## Written problem
How many lines in the data below contain the string "accomplish", with case counting? Reply with the number only.

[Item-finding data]
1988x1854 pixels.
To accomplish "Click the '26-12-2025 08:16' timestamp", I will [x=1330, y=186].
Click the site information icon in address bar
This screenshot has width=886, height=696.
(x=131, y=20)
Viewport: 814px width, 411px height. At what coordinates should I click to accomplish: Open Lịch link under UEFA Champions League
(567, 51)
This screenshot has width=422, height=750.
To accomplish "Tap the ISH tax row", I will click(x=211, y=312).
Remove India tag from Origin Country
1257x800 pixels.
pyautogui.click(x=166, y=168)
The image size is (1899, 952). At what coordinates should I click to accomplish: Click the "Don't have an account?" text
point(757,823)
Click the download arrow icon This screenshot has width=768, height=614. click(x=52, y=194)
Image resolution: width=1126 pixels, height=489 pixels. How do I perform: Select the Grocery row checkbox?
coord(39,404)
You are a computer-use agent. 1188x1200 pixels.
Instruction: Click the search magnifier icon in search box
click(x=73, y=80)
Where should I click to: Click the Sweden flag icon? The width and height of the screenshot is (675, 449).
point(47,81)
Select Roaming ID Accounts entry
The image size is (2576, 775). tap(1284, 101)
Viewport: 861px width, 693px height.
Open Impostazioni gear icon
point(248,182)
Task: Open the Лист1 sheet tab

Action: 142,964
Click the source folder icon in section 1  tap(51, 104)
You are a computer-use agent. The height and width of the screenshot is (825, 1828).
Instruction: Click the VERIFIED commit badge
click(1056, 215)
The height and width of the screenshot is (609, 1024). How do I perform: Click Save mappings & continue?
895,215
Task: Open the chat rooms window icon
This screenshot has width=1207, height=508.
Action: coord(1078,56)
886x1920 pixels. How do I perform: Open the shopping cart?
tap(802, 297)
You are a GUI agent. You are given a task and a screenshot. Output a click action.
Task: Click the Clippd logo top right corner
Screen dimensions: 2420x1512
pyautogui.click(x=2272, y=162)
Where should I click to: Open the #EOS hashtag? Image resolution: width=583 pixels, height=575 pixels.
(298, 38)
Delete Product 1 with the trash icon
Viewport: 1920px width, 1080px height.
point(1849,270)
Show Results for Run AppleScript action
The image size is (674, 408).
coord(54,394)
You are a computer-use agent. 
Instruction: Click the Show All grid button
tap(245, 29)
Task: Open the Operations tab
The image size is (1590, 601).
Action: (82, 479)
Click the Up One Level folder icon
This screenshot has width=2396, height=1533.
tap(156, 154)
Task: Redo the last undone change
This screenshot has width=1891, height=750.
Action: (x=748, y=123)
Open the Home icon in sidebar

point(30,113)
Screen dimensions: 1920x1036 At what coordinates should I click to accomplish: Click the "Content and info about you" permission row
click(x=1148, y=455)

## Exercise response
5